**** Supplied material

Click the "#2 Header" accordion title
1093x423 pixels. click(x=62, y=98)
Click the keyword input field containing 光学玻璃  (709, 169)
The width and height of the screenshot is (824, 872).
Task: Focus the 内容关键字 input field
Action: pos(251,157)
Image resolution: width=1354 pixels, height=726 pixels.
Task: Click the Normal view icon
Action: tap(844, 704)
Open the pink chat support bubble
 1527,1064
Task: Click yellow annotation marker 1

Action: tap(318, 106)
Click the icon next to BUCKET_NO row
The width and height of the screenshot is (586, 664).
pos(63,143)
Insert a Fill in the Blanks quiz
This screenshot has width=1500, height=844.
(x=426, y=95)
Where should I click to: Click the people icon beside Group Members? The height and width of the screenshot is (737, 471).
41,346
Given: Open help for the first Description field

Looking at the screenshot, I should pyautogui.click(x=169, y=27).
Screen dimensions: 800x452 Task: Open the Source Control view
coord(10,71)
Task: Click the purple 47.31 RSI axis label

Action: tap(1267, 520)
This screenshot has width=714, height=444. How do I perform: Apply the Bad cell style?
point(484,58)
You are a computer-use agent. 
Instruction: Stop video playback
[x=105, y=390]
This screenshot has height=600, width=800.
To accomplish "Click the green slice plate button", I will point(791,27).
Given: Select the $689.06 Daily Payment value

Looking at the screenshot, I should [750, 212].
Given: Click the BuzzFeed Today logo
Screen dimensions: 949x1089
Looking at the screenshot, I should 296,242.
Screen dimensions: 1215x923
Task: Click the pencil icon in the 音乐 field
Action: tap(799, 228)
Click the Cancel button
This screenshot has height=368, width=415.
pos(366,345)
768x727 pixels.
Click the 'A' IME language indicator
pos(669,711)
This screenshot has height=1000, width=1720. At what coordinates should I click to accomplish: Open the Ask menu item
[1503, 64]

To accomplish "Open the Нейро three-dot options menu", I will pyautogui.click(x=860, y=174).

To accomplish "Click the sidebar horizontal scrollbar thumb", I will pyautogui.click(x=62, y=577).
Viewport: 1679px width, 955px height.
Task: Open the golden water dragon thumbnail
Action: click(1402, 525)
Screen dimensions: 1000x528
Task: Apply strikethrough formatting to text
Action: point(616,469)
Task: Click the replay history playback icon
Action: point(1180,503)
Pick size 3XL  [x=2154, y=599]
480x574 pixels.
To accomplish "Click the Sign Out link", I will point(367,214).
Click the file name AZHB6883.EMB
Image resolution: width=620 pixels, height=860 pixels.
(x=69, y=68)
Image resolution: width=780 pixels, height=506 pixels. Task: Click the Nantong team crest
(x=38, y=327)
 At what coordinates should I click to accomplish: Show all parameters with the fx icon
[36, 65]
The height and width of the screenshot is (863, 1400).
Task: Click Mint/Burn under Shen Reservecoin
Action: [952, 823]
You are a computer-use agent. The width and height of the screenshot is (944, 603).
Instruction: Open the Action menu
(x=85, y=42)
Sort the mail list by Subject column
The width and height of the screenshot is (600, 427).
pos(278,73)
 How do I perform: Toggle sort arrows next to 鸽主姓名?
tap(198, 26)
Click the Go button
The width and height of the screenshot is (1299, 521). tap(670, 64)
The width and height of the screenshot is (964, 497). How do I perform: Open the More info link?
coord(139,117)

********

● **Assignment**: Please make your reply exactly the lines from the one containing "Sort the mail list by Subject column" through the end of the entries above, and nothing more.

● **The answer**:
Sort the mail list by Subject column
The width and height of the screenshot is (600, 427).
pos(278,73)
 How do I perform: Toggle sort arrows next to 鸽主姓名?
tap(198, 26)
Click the Go button
The width and height of the screenshot is (1299, 521). tap(670, 64)
The width and height of the screenshot is (964, 497). How do I perform: Open the More info link?
coord(139,117)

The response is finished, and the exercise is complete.